Александр Филиппов теоретическая социология 2 страница
На это, наконец, можно возразить, что даже если означенному крестьянину и нет дела до политической или культурной жизни далеких стран, то у него вполне может — рано или поздно — появиться и корейский телевизор, и индонезийские джинсы, и русский компьютер. И если его благосостояние уже сейчас может оказаться в прямой связи и с колебанием курсов валют, и с далекими от него политическими событиями, то со временем у него появится возможность не просто информационно-смыслового взаимодействия, но и рефлексии по поводу собственного участия в несомненных явлениях глобализации*. * Их все-таки во многих случаях не стоит переоценивать. Эмпирические исследования показывают, что о явлениях глобализации публично высказываются куда больше, нежели для этого есть основания в фактических тенденциях. См.: GerfiardsJ., Rossel J. Bestimmungsgriinde und Folgen der Transnationalisierung verschiedener Kommunikationsgemeinschaften der Gesellschaft. Vortrag in der Plenarveranstaltung «Strukturwandel von Kommunikationsgemeinschaften». SoziologenkongreB in Freiburg, 14—18 September 1998. S. 18.

^^^^^^^^

Задание 1 —
Ответьте по фрагменту о глобализации:
(а) Какие три вещи рано или поздно могут появиться у крестьянина?
(б) С чем уже сейчас может оказаться в прямой связи его благосостояние?
(в) Что, согласно сноске, показывают эмпирические исследования?

Показанные записи —
^^^^^^^^

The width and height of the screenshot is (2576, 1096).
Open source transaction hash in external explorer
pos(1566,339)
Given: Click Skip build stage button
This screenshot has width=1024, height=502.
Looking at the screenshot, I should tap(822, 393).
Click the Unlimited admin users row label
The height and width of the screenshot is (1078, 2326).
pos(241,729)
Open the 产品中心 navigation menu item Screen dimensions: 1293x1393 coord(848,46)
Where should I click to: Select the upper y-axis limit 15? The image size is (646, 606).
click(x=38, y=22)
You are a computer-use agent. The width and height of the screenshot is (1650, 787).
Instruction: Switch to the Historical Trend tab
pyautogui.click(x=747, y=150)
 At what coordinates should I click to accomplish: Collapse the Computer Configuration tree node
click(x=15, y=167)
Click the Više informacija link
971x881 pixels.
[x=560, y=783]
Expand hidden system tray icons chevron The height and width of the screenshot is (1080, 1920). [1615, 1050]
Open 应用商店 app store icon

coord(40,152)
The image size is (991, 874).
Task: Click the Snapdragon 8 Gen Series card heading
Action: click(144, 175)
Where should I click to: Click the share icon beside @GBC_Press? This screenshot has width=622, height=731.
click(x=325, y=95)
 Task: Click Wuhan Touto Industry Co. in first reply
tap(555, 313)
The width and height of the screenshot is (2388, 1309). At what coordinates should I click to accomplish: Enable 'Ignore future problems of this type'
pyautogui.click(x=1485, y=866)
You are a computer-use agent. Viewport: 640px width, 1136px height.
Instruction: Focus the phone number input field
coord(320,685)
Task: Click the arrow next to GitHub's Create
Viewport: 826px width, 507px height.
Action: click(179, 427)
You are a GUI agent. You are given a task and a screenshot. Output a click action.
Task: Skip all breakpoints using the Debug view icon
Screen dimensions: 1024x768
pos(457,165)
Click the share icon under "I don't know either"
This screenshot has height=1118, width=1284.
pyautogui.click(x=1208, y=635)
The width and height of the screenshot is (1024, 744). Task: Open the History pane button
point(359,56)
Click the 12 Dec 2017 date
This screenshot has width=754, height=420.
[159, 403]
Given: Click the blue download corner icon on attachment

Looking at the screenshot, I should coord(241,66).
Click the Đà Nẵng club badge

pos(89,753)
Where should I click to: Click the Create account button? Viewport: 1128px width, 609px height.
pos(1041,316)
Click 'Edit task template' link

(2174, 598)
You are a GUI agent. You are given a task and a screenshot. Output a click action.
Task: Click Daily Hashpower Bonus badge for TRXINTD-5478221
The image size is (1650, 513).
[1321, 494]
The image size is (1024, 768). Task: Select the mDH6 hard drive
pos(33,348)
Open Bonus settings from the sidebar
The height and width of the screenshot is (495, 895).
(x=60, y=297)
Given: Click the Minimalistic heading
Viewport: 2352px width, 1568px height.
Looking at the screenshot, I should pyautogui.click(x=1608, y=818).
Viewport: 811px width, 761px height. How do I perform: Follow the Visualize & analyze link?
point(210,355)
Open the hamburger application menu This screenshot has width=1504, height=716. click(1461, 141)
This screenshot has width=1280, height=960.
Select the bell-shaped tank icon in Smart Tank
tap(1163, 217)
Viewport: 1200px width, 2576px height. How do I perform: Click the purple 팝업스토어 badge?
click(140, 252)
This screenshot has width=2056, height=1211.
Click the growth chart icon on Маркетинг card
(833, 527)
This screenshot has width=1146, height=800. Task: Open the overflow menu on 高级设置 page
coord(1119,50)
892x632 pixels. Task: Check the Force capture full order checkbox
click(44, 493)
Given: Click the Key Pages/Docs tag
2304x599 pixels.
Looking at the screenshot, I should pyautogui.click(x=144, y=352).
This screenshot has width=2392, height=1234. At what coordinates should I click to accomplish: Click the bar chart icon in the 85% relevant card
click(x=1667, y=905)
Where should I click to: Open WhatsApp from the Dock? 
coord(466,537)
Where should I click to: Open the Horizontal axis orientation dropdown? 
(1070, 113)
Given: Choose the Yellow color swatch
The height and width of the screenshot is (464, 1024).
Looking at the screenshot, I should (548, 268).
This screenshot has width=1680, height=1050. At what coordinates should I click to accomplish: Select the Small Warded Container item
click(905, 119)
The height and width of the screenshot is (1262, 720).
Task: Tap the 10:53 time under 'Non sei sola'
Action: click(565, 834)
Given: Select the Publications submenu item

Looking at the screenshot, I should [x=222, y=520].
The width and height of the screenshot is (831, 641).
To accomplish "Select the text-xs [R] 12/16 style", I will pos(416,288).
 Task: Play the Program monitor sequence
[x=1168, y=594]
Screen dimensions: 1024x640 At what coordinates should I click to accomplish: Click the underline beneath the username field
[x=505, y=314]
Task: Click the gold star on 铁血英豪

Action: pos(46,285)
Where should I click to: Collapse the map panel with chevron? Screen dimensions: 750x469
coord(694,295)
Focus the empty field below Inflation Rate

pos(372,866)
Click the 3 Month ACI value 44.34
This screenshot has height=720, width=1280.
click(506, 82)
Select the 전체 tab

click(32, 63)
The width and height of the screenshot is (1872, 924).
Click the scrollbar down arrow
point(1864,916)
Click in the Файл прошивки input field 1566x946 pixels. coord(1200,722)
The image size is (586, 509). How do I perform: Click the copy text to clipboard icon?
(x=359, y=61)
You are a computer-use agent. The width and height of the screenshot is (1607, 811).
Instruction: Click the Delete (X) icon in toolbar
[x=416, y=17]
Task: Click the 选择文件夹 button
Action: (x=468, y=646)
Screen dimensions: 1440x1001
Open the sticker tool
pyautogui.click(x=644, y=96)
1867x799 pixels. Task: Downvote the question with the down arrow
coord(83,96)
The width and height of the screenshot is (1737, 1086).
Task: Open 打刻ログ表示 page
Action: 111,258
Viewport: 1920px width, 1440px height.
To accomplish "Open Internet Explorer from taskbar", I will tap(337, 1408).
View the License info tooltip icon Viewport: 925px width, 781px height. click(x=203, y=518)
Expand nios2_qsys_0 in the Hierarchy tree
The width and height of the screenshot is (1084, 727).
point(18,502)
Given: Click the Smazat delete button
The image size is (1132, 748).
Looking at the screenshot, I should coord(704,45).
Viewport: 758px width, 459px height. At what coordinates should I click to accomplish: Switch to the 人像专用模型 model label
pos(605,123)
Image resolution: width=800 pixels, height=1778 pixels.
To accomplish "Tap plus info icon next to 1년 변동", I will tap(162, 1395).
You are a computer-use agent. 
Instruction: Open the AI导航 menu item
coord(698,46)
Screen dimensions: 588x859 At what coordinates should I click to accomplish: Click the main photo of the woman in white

^^^^^^^^

Задание 2 —
Перепишите без изменений отрезок записей от строки, в которой есть «Where should I click to: Click the Create», до строки, в которой есть «point(210,355)». Обе крайние строки включите.

Полный ответ 1 —
(а) Корейский телевизор, индонезийские джинсы и русский компьютер.
(б) С колебанием курсов валют и с далекими от него политическими событиями.
(в) О явлениях глобализации публично высказываются куда больше, нежели для этого есть основания в фактических тенденциях.

Полный ответ 2 —
Where should I click to: Click the Create account button? Viewport: 1128px width, 609px height.
pos(1041,316)
Click 'Edit task template' link

(2174, 598)
You are a GUI agent. You are given a task and a screenshot. Output a click action.
Task: Click Daily Hashpower Bonus badge for TRXINTD-5478221
The image size is (1650, 513).
[1321, 494]
The image size is (1024, 768). Task: Select the mDH6 hard drive
pos(33,348)
Open Bonus settings from the sidebar
The height and width of the screenshot is (495, 895).
(x=60, y=297)
Given: Click the Minimalistic heading
Viewport: 2352px width, 1568px height.
Looking at the screenshot, I should pyautogui.click(x=1608, y=818).
Viewport: 811px width, 761px height. How do I perform: Follow the Visualize & analyze link?
point(210,355)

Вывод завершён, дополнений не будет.